Dataset records Start Marker

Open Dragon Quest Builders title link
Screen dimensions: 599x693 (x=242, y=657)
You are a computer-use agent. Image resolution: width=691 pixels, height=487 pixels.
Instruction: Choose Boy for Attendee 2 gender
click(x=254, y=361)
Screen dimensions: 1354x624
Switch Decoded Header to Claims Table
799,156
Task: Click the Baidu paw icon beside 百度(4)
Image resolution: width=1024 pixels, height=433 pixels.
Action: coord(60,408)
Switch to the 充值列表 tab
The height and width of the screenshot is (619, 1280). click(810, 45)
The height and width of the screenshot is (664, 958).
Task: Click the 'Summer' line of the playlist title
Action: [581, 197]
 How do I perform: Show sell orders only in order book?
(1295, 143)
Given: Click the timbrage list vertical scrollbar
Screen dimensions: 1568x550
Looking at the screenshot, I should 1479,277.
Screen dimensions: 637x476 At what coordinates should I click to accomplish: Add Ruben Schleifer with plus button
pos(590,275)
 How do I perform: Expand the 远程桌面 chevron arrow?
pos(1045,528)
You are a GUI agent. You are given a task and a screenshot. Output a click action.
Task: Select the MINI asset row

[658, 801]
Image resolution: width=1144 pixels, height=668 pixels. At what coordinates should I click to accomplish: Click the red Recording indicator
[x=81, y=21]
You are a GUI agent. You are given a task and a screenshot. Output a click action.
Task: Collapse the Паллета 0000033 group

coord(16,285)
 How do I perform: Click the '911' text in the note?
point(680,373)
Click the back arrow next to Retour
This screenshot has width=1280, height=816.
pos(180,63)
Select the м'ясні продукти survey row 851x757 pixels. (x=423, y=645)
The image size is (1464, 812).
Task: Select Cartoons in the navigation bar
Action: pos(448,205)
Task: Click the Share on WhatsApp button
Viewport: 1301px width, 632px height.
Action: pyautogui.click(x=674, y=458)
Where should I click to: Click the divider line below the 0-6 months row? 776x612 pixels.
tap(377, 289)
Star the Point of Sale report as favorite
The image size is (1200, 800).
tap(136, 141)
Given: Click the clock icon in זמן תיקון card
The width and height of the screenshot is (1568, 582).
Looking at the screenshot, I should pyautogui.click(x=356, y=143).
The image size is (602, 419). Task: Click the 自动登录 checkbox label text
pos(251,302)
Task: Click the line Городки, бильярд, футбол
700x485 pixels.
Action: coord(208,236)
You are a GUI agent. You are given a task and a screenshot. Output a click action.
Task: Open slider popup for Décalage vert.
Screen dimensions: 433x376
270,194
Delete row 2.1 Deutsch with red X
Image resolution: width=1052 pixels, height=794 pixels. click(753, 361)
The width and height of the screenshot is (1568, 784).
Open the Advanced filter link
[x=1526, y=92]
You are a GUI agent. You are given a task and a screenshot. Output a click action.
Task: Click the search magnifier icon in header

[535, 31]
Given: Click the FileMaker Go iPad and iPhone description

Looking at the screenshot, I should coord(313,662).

Dataset records End Marker

_Required action_
Using the data above, output each line exactly.

_Solution to this task_
Open Dragon Quest Builders title link
Screen dimensions: 599x693 (x=242, y=657)
You are a computer-use agent. Image resolution: width=691 pixels, height=487 pixels.
Instruction: Choose Boy for Attendee 2 gender
click(x=254, y=361)
Screen dimensions: 1354x624
Switch Decoded Header to Claims Table
799,156
Task: Click the Baidu paw icon beside 百度(4)
Image resolution: width=1024 pixels, height=433 pixels.
Action: coord(60,408)
Switch to the 充值列表 tab
The height and width of the screenshot is (619, 1280). click(810, 45)
The height and width of the screenshot is (664, 958).
Task: Click the 'Summer' line of the playlist title
Action: [581, 197]
 How do I perform: Show sell orders only in order book?
(1295, 143)
Given: Click the timbrage list vertical scrollbar
Screen dimensions: 1568x550
Looking at the screenshot, I should 1479,277.
Screen dimensions: 637x476 At what coordinates should I click to accomplish: Add Ruben Schleifer with plus button
pos(590,275)
 How do I perform: Expand the 远程桌面 chevron arrow?
pos(1045,528)
You are a GUI agent. You are given a task and a screenshot. Output a click action.
Task: Select the MINI asset row

[658, 801]
Image resolution: width=1144 pixels, height=668 pixels. At what coordinates should I click to accomplish: Click the red Recording indicator
[x=81, y=21]
You are a GUI agent. You are given a task and a screenshot. Output a click action.
Task: Collapse the Паллета 0000033 group

coord(16,285)
 How do I perform: Click the '911' text in the note?
point(680,373)
Click the back arrow next to Retour
This screenshot has width=1280, height=816.
pos(180,63)
Select the м'ясні продукти survey row 851x757 pixels. (x=423, y=645)
The image size is (1464, 812).
Task: Select Cartoons in the navigation bar
Action: pos(448,205)
Task: Click the Share on WhatsApp button
Viewport: 1301px width, 632px height.
Action: pyautogui.click(x=674, y=458)
Where should I click to: Click the divider line below the 0-6 months row? 776x612 pixels.
tap(377, 289)
Star the Point of Sale report as favorite
The image size is (1200, 800).
tap(136, 141)
Given: Click the clock icon in זמן תיקון card
The width and height of the screenshot is (1568, 582).
Looking at the screenshot, I should pyautogui.click(x=356, y=143).
The image size is (602, 419). Task: Click the 自动登录 checkbox label text
pos(251,302)
Task: Click the line Городки, бильярд, футбол
700x485 pixels.
Action: coord(208,236)
You are a GUI agent. You are given a task and a screenshot. Output a click action.
Task: Open slider popup for Décalage vert.
Screen dimensions: 433x376
270,194
Delete row 2.1 Deutsch with red X
Image resolution: width=1052 pixels, height=794 pixels. click(753, 361)
The width and height of the screenshot is (1568, 784).
Open the Advanced filter link
[x=1526, y=92]
You are a GUI agent. You are given a task and a screenshot. Output a click action.
Task: Click the search magnifier icon in header

[535, 31]
Given: Click the FileMaker Go iPad and iPhone description

Looking at the screenshot, I should coord(313,662).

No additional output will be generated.